How bereaved campaigners, with a little help from the activists Led By Donkeys, created a powerful tribute to UK pandemic victims

On the morning of the day of the Euro 2020 final, Westminster Bridge is already bustling with football fans and England flags, but down by the riverside hush prevails. On the Albert Embankment, there is a wall, about a third of a mile long and shaded by plane trees, which runs alongside St Thomas’ hospital and looks out over the Thames at the palace of Westminster. Before 29 March this year, it was just a wall; now it is decorated with more than 150,000 red hearts, each one representing a life lost to Covid-19. Even the Sunday runners look a little sheepish about jogging past a memorial to the UK’s largest peacetime mass trauma event in more than a century.

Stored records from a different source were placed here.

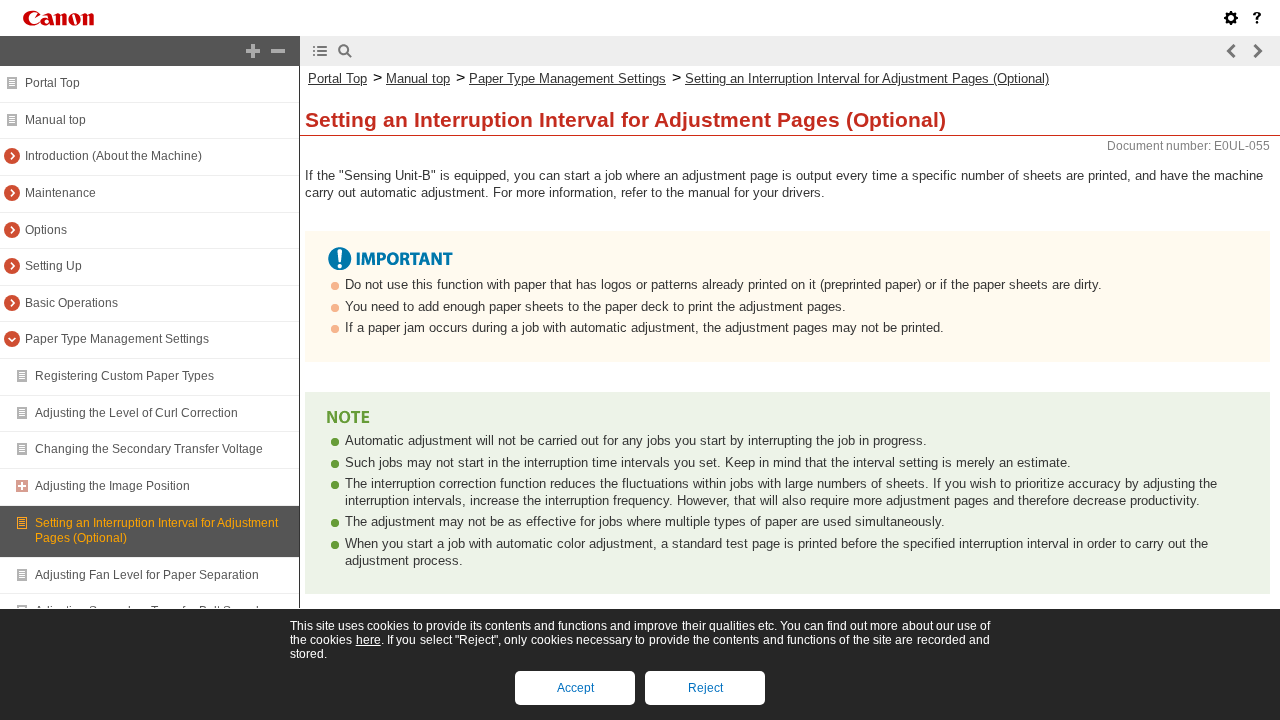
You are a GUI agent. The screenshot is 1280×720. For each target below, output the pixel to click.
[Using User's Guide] (1257, 18)
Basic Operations (71, 303)
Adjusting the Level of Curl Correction (136, 413)
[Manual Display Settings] (1231, 18)
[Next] (1257, 51)
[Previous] (1232, 51)
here (368, 640)
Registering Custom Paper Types (124, 376)
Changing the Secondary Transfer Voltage (149, 449)
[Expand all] (253, 51)
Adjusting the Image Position (112, 486)
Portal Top (52, 83)
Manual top (55, 120)
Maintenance (60, 193)
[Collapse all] (278, 51)
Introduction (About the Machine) (113, 156)
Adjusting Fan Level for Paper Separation (147, 575)
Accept (575, 688)
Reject (705, 688)
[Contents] (320, 51)
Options (46, 230)
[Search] (345, 51)
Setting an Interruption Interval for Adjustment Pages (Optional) (867, 78)
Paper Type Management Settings (117, 339)
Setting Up (53, 266)
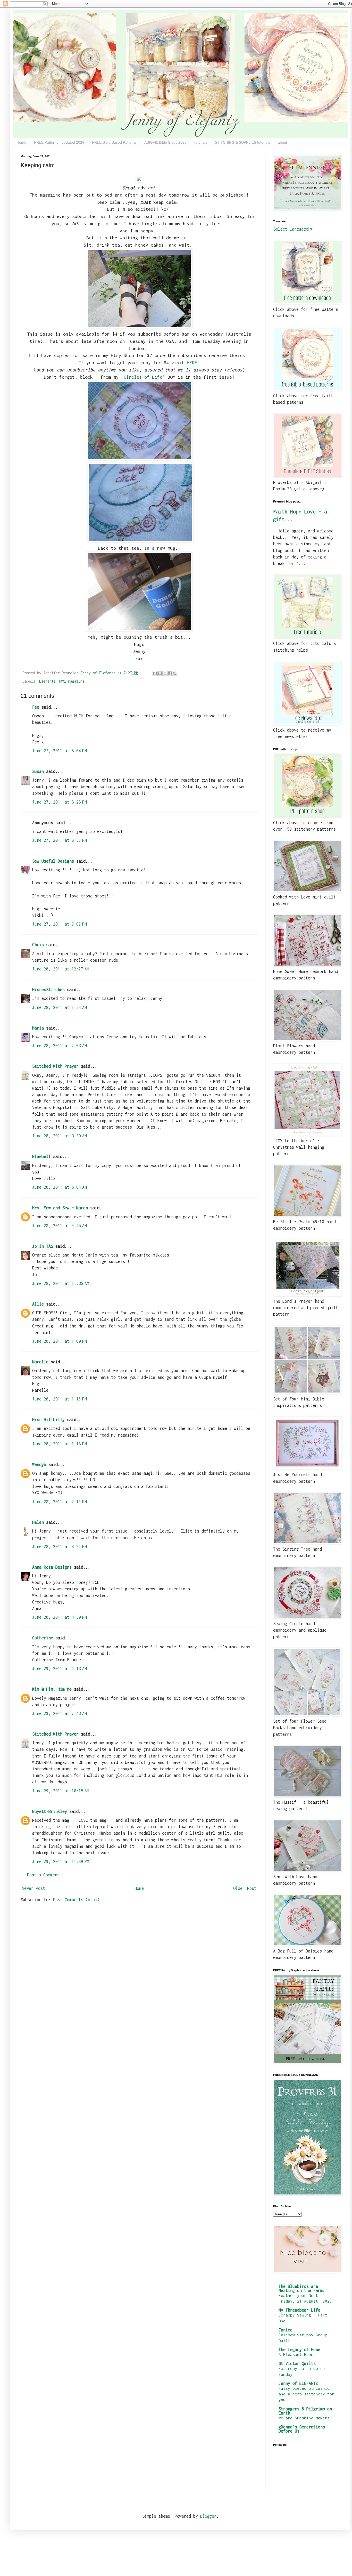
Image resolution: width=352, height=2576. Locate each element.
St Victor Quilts (297, 2363)
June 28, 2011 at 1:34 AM (59, 1007)
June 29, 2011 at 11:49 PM (60, 1861)
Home (21, 142)
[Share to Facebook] (169, 673)
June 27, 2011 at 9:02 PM (59, 924)
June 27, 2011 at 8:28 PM (59, 802)
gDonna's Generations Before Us (302, 2429)
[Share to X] (164, 673)
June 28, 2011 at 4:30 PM (59, 1617)
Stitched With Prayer (55, 1066)
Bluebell (41, 1156)
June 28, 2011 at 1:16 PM (59, 1399)
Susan (38, 771)
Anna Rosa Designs (52, 1567)
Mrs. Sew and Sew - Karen (60, 1207)
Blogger (208, 2516)
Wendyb (39, 1464)
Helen (38, 1522)
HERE (192, 362)
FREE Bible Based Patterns (114, 142)
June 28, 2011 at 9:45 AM (59, 1225)
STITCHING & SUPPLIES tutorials (242, 142)
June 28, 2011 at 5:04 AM (59, 1187)
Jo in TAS (42, 1246)
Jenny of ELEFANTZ (298, 2383)
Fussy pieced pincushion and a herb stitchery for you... (306, 2394)
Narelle (40, 1361)
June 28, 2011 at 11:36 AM (60, 1283)
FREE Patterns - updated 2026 (59, 142)
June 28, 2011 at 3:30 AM (59, 1135)
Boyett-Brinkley (49, 1811)
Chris (38, 944)
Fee (35, 707)
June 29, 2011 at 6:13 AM (59, 1668)
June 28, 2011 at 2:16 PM (59, 1501)
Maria (38, 1028)
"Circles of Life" (143, 377)
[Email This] (155, 673)
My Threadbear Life (299, 2310)
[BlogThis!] (160, 673)
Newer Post (33, 1888)
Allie (38, 1304)
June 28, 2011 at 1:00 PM (59, 1341)
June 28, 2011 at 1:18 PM (59, 1443)
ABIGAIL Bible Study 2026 (165, 142)
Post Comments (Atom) (76, 1899)
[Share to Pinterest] (174, 673)
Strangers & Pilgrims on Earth (305, 2411)
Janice (285, 2330)
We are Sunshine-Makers (304, 2418)
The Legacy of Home (299, 2349)
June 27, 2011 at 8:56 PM (59, 840)
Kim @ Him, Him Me (52, 1689)
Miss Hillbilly (48, 1419)
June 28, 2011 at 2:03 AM (59, 1045)
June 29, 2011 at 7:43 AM (59, 1713)
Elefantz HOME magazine (62, 681)
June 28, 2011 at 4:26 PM (59, 1546)
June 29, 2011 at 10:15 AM (60, 1790)
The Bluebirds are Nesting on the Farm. (302, 2288)
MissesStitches (48, 989)
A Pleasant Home (296, 2354)
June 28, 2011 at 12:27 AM (60, 969)
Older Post (244, 1888)
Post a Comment (43, 1875)
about (282, 142)
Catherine (42, 1637)
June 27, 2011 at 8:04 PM (59, 750)
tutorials (200, 142)
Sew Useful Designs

As I walk along what is in effect the national Covid memorial, past occasional photographs, wilting bouquets and painted stones, I read shattering stories told in just a few words. There’s one dedication to a husband and wife who died nine hours apart and another that must have been written by a NHS worker: “TO ALL THOSE I COULD NOT SIT WITH… I’M SORRY.” Sometimes, hearts are tied together by pen like a bunch of balloons, to encompass messages from entire families. Certain phrases recur, like mantras of remembrance. In loving memory. We will always remember you. Gone but not forgotten.